Very-long-chain acyl-coenzyme A (CoA) dehydrogenase deficiency (VLCADD) is an autosomal recessive disorder of fatty acid oxidation. The phenotype of VLCADD is heterogeneous, and patients are typically classified into three categories based upon onset of symptoms and clinical findings. As a result of early diagnosis and treatment, many patients with VLCADD have remained asymptomatic. A general genotype-phenotype correlation has been elicited. A genotype that is associated with residual enzyme activity is more likely to present with an attenuated phenotype.
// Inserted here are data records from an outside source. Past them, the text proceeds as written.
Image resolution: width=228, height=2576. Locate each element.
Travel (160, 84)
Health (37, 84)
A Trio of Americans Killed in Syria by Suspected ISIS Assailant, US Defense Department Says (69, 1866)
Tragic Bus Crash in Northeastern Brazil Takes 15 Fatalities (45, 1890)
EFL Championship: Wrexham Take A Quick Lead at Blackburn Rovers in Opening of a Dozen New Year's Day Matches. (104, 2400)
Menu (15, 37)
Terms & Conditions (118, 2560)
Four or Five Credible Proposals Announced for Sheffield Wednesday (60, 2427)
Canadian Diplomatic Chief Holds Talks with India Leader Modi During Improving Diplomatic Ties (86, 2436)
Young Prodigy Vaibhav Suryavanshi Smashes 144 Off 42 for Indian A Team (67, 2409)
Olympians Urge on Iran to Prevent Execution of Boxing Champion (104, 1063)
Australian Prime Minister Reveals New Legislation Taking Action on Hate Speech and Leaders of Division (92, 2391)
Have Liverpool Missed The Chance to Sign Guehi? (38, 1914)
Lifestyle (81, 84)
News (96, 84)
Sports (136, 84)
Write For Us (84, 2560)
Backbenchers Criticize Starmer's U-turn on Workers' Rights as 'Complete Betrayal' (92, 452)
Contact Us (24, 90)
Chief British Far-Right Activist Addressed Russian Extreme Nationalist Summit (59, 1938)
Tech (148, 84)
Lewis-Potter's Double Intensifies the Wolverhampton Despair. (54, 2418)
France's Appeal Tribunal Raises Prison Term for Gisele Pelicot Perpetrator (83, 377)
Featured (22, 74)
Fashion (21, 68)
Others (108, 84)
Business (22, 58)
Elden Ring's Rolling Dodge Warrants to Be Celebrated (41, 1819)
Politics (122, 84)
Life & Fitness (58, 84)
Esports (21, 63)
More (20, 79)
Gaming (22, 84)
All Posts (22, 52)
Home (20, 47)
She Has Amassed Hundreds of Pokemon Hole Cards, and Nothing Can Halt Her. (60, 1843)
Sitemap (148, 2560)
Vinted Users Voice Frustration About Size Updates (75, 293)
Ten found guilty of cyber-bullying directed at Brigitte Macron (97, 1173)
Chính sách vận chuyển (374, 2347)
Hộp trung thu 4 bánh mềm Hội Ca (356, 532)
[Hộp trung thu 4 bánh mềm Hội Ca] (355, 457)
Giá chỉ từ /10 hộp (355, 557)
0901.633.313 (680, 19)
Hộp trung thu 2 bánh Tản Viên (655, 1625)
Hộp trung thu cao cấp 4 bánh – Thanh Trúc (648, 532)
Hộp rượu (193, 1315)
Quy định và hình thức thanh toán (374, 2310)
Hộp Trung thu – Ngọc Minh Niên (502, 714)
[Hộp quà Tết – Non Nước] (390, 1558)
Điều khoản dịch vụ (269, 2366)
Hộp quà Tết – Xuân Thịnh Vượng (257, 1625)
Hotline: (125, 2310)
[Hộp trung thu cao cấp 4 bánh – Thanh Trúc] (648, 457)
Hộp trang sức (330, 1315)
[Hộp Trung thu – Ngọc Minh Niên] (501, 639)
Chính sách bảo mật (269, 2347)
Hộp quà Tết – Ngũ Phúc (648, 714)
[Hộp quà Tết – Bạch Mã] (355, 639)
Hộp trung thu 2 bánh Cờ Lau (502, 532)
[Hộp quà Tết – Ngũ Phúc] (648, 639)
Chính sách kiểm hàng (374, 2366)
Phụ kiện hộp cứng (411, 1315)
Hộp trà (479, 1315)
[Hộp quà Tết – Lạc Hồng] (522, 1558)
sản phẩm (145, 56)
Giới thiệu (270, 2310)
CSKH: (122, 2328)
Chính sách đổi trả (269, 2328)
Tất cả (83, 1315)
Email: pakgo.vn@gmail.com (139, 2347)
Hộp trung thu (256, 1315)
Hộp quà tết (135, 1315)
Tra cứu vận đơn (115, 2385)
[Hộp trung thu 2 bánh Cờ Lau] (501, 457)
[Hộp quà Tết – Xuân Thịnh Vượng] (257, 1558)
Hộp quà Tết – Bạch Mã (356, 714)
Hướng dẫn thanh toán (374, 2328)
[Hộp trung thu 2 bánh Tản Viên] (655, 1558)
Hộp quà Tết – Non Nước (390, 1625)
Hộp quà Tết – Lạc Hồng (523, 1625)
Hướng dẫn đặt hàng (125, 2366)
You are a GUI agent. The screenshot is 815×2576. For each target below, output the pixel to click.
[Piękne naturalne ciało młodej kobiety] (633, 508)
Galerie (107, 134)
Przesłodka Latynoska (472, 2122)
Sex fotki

One prevailing mutation, the c.848T>C (p.V283A), has been associated with residual enzyme activity and has been identified in many asymptomatic individuals diagnosed through either newborn or family screening. We present a patient who died as a result of fatal hypoglycemia at 38 h of life before diagnosis of VLCADD could be established by newborn screening. Despite the early onset of the disease, the patient was found to have a missense mutation within the ACADVL gene with a c.848T>C, c.342+1G>C genotype. Genotype alone remains limited in its predictive ability to determine which affected individuals are at risk for fatal complications.